⟨

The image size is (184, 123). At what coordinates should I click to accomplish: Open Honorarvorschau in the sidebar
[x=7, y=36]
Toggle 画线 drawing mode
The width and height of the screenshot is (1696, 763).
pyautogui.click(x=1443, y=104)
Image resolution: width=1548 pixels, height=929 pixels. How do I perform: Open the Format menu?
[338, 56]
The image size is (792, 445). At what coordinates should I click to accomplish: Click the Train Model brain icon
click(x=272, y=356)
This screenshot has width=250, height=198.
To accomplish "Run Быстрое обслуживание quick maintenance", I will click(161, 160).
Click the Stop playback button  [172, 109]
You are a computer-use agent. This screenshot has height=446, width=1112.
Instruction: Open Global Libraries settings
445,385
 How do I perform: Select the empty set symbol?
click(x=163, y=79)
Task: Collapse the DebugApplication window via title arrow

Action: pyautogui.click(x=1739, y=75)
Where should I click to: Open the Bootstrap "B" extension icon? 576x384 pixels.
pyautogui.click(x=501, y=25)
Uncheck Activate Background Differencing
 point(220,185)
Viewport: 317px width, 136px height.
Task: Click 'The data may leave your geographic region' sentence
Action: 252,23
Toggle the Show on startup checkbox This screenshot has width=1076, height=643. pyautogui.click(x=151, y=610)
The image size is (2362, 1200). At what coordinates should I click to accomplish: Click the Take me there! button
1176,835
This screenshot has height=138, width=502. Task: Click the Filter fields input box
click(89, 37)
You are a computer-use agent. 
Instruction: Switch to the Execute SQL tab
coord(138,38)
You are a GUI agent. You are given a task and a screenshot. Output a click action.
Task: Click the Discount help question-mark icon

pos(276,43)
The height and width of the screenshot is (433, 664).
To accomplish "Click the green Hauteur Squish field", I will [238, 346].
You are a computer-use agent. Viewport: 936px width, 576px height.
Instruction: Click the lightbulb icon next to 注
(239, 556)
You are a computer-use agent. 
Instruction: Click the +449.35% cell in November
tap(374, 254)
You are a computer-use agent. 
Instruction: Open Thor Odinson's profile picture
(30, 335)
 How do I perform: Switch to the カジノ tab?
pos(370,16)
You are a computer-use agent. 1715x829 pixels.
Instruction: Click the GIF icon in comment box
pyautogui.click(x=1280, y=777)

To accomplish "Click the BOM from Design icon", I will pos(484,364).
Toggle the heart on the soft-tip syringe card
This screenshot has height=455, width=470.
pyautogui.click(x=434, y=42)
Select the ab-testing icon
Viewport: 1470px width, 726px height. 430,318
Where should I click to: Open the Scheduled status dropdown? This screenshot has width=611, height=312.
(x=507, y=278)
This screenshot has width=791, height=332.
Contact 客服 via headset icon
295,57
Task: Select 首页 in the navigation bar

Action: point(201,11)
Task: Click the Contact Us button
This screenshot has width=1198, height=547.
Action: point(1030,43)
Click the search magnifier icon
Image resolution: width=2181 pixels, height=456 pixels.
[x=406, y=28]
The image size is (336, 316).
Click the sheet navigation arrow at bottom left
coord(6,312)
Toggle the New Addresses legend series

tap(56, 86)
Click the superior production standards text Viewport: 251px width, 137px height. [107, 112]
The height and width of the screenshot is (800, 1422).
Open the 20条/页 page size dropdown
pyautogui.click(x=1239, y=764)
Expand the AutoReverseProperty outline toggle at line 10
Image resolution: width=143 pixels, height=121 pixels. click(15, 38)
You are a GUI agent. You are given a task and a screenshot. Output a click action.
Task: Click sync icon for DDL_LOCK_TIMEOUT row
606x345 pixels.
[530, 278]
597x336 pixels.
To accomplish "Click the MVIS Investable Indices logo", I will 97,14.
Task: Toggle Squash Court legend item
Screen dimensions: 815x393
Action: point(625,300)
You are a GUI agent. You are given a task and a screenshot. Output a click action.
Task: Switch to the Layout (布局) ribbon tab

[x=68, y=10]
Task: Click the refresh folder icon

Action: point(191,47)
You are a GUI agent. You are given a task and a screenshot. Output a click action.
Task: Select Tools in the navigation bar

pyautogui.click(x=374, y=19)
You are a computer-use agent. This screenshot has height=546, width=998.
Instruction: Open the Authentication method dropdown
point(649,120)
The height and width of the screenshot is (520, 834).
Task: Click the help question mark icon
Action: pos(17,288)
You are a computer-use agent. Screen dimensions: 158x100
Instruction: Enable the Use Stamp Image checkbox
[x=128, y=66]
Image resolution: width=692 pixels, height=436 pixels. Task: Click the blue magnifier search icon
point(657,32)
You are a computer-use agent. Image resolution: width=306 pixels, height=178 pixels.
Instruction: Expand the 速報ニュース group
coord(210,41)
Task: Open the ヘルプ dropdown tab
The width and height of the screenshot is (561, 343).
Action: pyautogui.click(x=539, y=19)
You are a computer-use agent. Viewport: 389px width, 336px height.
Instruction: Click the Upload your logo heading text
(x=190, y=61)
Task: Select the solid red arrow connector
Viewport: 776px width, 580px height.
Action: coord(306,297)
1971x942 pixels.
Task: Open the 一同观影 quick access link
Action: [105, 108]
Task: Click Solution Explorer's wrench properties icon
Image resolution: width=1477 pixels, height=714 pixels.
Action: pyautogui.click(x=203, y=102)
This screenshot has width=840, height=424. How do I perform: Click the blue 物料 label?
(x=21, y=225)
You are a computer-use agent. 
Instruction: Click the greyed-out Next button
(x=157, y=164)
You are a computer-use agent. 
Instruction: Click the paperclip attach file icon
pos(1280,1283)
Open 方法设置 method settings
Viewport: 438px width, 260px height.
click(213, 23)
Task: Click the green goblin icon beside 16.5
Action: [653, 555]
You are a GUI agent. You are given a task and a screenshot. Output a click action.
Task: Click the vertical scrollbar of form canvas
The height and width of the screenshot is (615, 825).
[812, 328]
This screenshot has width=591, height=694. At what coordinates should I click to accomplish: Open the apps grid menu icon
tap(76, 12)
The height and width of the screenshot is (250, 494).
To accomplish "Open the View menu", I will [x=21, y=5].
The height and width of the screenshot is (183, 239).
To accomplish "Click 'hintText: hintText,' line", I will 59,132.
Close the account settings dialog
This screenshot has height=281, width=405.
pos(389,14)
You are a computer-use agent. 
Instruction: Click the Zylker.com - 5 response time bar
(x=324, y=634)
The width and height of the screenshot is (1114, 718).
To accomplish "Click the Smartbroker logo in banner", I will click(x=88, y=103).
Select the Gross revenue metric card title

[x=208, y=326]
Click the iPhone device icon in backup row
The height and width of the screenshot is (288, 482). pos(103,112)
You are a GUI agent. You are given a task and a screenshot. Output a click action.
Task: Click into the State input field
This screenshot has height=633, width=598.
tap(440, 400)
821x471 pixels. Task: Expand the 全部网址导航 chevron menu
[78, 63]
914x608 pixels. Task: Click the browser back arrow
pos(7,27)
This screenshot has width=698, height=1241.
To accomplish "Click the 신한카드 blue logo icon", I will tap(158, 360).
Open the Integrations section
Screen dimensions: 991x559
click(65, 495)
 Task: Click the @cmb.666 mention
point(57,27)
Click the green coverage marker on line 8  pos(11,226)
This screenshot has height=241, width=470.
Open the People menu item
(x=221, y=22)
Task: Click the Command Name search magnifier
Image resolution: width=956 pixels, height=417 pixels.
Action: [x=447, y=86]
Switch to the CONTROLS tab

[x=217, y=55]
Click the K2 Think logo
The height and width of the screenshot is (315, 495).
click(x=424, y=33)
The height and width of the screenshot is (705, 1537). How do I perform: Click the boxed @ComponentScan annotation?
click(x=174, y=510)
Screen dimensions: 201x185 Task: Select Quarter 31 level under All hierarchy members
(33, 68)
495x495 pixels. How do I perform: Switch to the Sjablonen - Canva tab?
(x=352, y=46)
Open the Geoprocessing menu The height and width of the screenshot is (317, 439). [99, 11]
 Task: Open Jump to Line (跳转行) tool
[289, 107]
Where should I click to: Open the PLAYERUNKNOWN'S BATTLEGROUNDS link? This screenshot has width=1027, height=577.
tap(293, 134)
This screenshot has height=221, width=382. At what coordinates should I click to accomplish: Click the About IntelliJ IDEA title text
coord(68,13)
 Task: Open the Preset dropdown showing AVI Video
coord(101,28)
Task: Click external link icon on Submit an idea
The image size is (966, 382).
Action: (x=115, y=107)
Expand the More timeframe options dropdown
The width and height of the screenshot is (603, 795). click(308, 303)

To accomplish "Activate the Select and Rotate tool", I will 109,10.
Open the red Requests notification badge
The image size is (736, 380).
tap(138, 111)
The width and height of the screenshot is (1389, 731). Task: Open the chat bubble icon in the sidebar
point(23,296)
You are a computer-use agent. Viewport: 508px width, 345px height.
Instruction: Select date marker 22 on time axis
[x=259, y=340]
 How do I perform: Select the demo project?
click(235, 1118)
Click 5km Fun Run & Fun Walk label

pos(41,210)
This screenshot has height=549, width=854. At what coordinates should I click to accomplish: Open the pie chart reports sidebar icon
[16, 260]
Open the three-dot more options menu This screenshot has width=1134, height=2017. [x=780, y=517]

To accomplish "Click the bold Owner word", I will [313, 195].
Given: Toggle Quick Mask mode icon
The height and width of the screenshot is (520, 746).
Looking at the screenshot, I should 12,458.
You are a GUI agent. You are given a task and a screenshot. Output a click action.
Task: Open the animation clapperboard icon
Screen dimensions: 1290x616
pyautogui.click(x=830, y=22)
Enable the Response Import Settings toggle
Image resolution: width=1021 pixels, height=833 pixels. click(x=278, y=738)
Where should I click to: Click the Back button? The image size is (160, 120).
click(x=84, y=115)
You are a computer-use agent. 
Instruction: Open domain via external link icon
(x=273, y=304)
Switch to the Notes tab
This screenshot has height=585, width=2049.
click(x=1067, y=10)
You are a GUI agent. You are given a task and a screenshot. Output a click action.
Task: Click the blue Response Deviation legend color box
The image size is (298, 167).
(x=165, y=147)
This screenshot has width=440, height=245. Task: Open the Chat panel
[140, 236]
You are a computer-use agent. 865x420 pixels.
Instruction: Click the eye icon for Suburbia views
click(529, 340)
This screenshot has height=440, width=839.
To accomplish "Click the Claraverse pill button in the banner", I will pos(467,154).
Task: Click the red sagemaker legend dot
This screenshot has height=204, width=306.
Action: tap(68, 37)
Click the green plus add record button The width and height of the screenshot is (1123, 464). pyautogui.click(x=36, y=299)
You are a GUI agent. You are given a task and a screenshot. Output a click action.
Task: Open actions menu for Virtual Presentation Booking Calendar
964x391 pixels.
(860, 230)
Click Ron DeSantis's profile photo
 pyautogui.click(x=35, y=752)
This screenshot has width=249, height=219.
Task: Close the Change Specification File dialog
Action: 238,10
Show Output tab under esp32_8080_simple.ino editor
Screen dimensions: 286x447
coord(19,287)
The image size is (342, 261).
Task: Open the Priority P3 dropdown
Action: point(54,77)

⟩

Quote the entries between the lines holding "597x336 pixels." and "Action: point(191,47)", inclusive, reproducing them line for line.

597x336 pixels.
To accomplish "Click the MVIS Investable Indices logo", I will 97,14.
Task: Toggle Squash Court legend item
Screen dimensions: 815x393
Action: point(625,300)
You are a GUI agent. You are given a task and a screenshot. Output a click action.
Task: Switch to the Layout (布局) ribbon tab

[x=68, y=10]
Task: Click the refresh folder icon

Action: point(191,47)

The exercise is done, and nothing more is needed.